[Stored data entries]
- - - - -

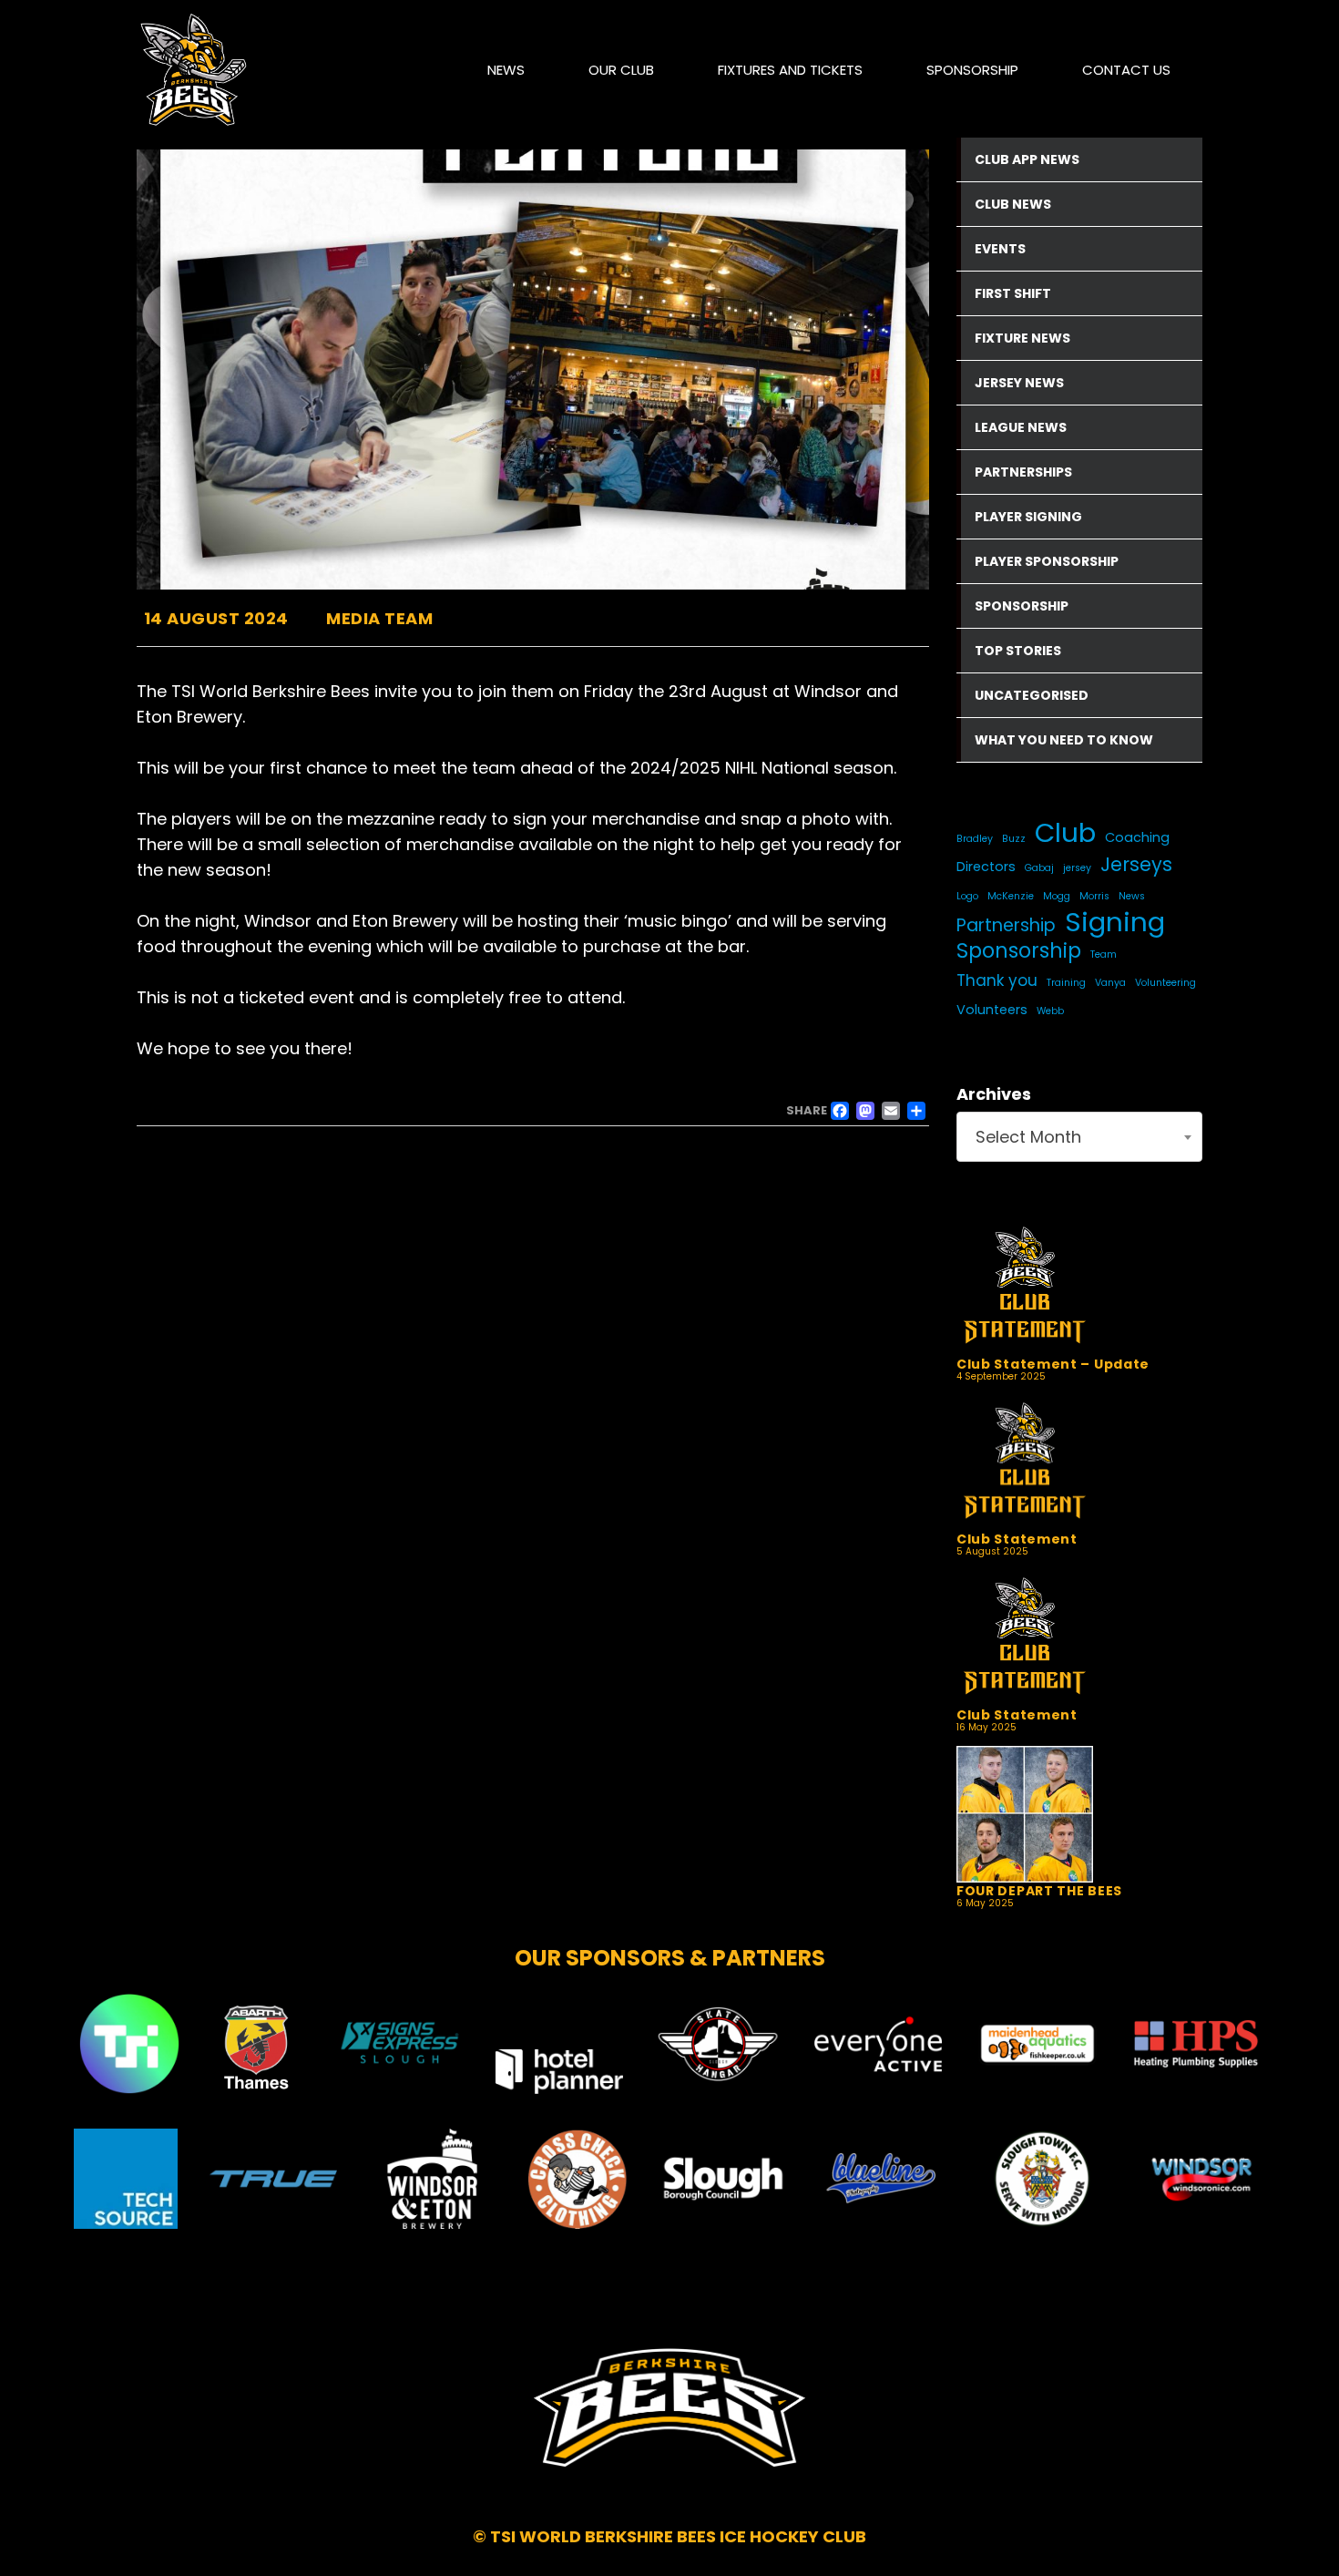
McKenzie (1010, 896)
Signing (1115, 922)
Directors (986, 866)
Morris (1094, 896)
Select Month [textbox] (1028, 1136)
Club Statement (1017, 1539)
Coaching (1137, 837)
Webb (1050, 1011)
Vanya (1110, 983)
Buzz (1014, 839)
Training (1066, 983)
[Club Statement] (1068, 1463)
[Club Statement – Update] (1068, 1287)
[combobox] (1079, 1137)
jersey (1077, 868)
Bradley (974, 839)
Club (1065, 833)
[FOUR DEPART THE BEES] (1068, 1814)
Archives (993, 1094)
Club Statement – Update (1053, 1364)
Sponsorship (1018, 951)
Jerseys (1136, 864)
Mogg (1056, 896)
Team (1103, 954)
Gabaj (1039, 868)
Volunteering (1165, 983)
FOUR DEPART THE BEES (1039, 1891)
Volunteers (991, 1010)
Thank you (996, 980)
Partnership (1006, 925)
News (1132, 896)
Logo (967, 896)
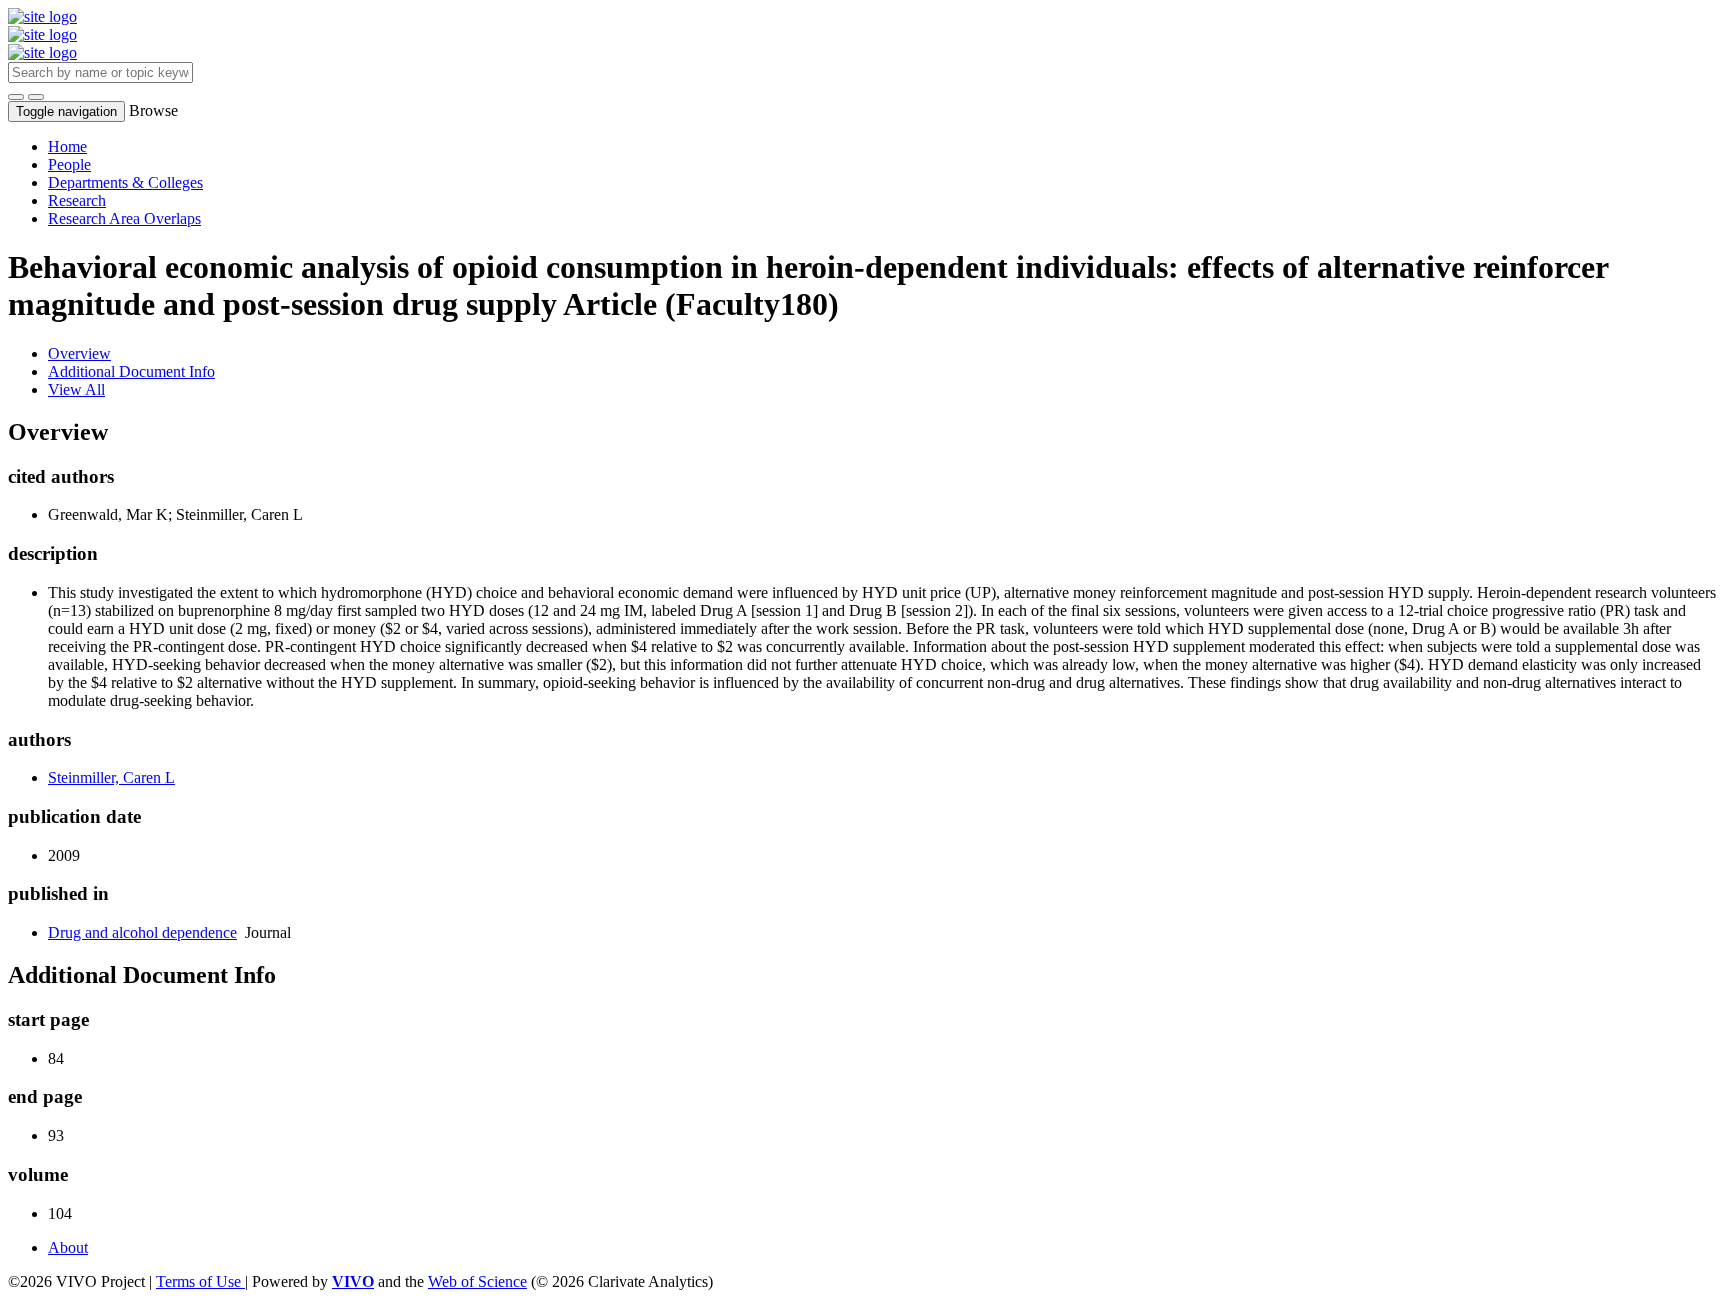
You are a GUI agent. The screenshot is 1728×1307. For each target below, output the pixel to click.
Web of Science (477, 1281)
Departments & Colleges (125, 182)
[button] (16, 97)
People (69, 164)
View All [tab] (76, 389)
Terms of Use (200, 1281)
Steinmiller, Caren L (111, 777)
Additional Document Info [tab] (131, 371)
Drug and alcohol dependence (142, 932)
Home (67, 146)
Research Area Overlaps (124, 218)
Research (77, 200)
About (68, 1247)
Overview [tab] (79, 353)
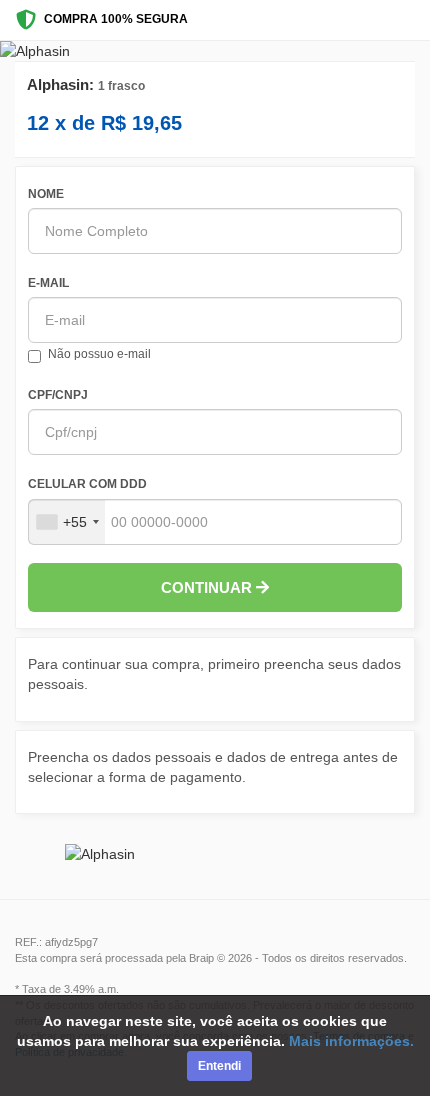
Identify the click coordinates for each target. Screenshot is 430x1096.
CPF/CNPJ (58, 395)
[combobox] (67, 522)
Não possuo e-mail (99, 354)
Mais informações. (351, 1041)
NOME (46, 194)
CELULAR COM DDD (87, 484)
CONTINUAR (208, 587)
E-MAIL (48, 283)
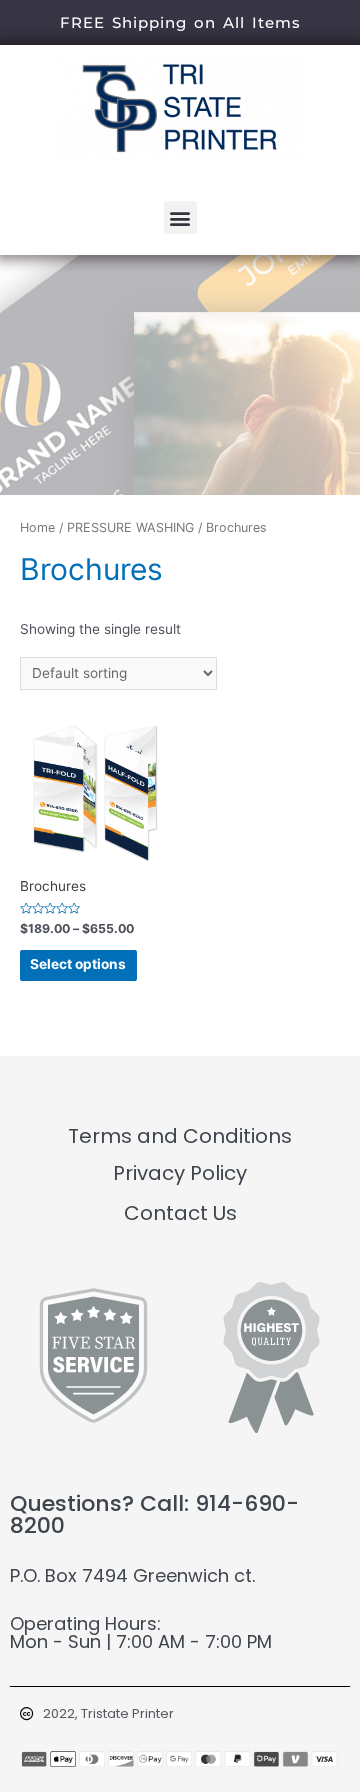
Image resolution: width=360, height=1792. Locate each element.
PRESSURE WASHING (130, 527)
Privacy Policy (180, 1173)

- - - - -

YOUR TASK
Retype the entries exactly, skipping every picture.

EXPECTED OUTPUT
McKenzie (1010, 896)
Signing (1115, 922)
Directors (986, 866)
Morris (1094, 896)
Select Month [textbox] (1028, 1136)
Club Statement (1017, 1539)
Coaching (1137, 837)
Webb (1050, 1011)
Vanya (1110, 983)
Buzz (1014, 839)
Training (1066, 983)
[Club Statement] (1068, 1463)
[Club Statement – Update] (1068, 1287)
[combobox] (1079, 1137)
jersey (1077, 868)
Bradley (974, 839)
Club (1065, 833)
[FOUR DEPART THE BEES] (1068, 1814)
Archives (993, 1094)
Club Statement – Update (1053, 1364)
Sponsorship (1018, 951)
Jerseys (1136, 864)
Mogg (1056, 896)
Team (1103, 954)
Gabaj (1039, 868)
Volunteering (1165, 983)
FOUR DEPART THE BEES (1039, 1891)
Volunteers (991, 1010)
Thank you (996, 980)
Partnership (1006, 925)
News (1132, 896)
Logo (967, 896)
You are a GUI agent. The screenshot is 1728×1307. For each target below, output the pixel to click.
Web of Science (477, 1281)
Departments & Colleges (125, 182)
[button] (16, 97)
People (69, 164)
View All [tab] (76, 389)
Terms of Use (200, 1281)
Steinmiller, Caren L (111, 777)
Additional Document Info [tab] (131, 371)
Drug and alcohol dependence (142, 932)
Home (67, 146)
Research Area Overlaps (124, 218)
Research (77, 200)
About (68, 1247)
Overview [tab] (79, 353)
Identify the click coordinates for each target. Screenshot is 430x1096.
CPF/CNPJ (58, 395)
[combobox] (67, 522)
Não possuo e-mail (99, 354)
Mais informações. (351, 1041)
NOME (46, 194)
CELULAR COM DDD (87, 484)
CONTINUAR (208, 587)
E-MAIL (48, 283)
Image resolution: width=360, height=1792. Locate each element.
PRESSURE WASHING (130, 527)
Privacy Policy (180, 1173)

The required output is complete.